京阪2400系の床と8000系のモケット

鉄道ピクトリアル誌が特集を組んで,京阪の2600系を大々的に取り上げた.2025年4月号である.2200と2400を含んで,この車体断面の一党だという.巻頭に一文を寄せられた岡秀敏氏が,その文の中で私の名前を出したことで,律儀にも一冊を送ってくださった.懐かしくて,少し思い出してきたので,それを披露しておこう.【画像はクリックで拡大】

京橋大カーブ

まず言及しておかなければならない点は,2400系の床面の色のことである.同氏の文では,改修工事(1989-1991年)では緑色と茶色が1両毎に交互に使われていて,それは私が決めたことになっている.確かにそれを担当していた時期なので,そう解釈されても仕方がないのかもしれない.ただし,話は込み入っている.

前提として知ってほしいことは,改修工事では,車両自体の価値が上がるということ.
 減価償却という言葉を御存じと思うが,新造したときの価値は,年月が経過すると徐々に下がっていく.それを経理上で減価償却という.そして,ある時期が来たら,大幅に手を入れて新造時に近づける.そう,車両の価値が戻るわけ.
 そのために使う予算を「建設仮勘定」,略して「建仮(けんかり)」と呼んだ.

一方,定期検査において車両の塗り替えや車輪の交換をする費用は,単に車両の状態を維持するだけで価値を高めることがないから,別扱いとなる.「保守費」という括りである.
 これらは厳密に区別された.なぜなら保守費は経費だから,経理上では費用で落とせる.会社の所得税が安くなる.ところが建仮は設備投資だから,固定資産税に反映される.減価償却して残った資産価値に対して,固定資産税が掛かる.これは経理担当者にとっては頭の痛い問題で,税務署の目も厳しい‥‥.
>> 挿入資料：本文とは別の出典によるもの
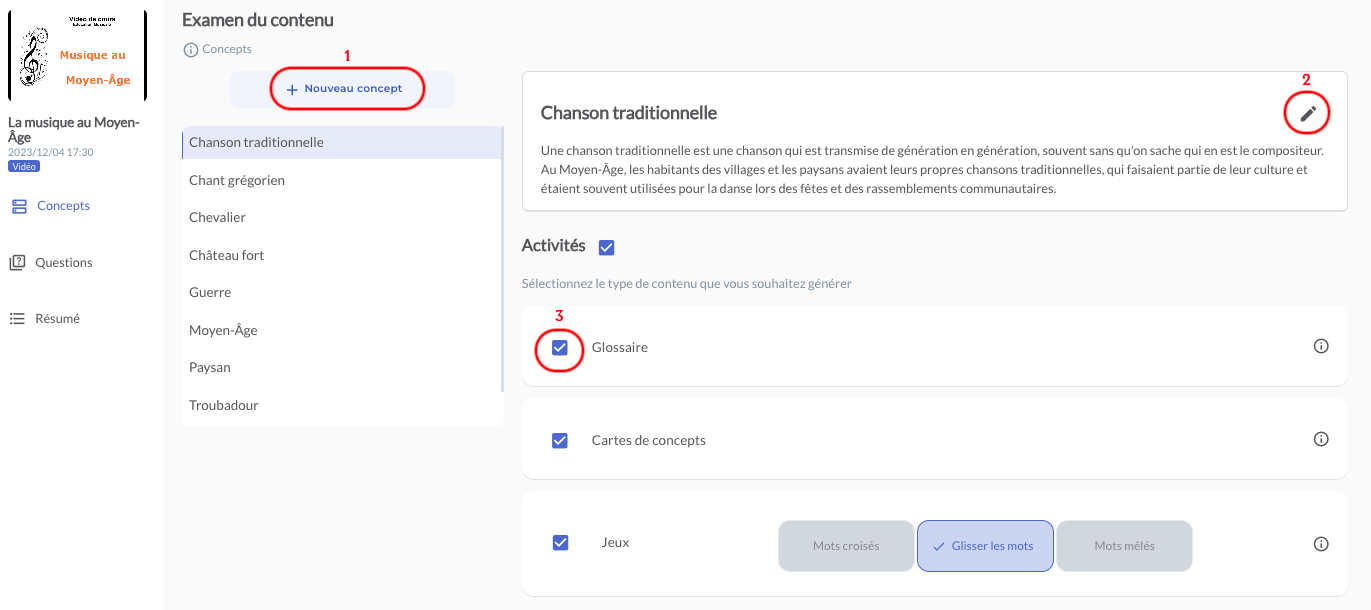The height and width of the screenshot is (610, 1371).
Task: Deselect the Glisser les mots option
Action: tap(984, 546)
さてここで,床面の話である.これを張り替えるのは,摩耗したものを元に戻すのだから,どちらとも解釈できるのだけれど,少額だから保守費に入る.現場では日々,施工しているしね.だから,予算を含めて担当は基本的に現場.で,予算が限られているものだから現場は「塗床(ぬりゆか)」という技術を導入した.床敷物の摩耗が比較的少ない場合に,敷物を剥がさないで,その上からコート材を塗る.だから緑色.
 ところが摩耗が進んでくると,張り替える必要が出てくる.床の周囲の留め金を全て外すなど,材料費を含めて確か40万円ほど余分に掛かったはず.そこで,現場は編成全部を一度に施工しないで,半分ずつを1年半ほど時期をずらしてやっていた.人手の段取りの都合もある.ただし今回,せっかく張り替えるのだからと内張り色に合わせて茶色を採用してもらった.それは6000系で採用した配色だった.
 以上が床が交互に茶色と緑色となった理由である.

まあ,床面は踏みつけられて直ぐにツヤが失われ,色彩なんて誰も気にしなくなるし,乗客が存在すれば,見えない.
 ところが当時の検車課長が気付いてしまった.なぜ統一しないのかと‥‥.そりゃあ,鬼の首を取った勢いだったな.予算のことを説明したけれど,聴く耳持たず.どこもそうだよね.現場に相談したら,じゃあ全部,建仮でやれっていうのよ.いろいろと借りがあったしね.泣きたかったなあ.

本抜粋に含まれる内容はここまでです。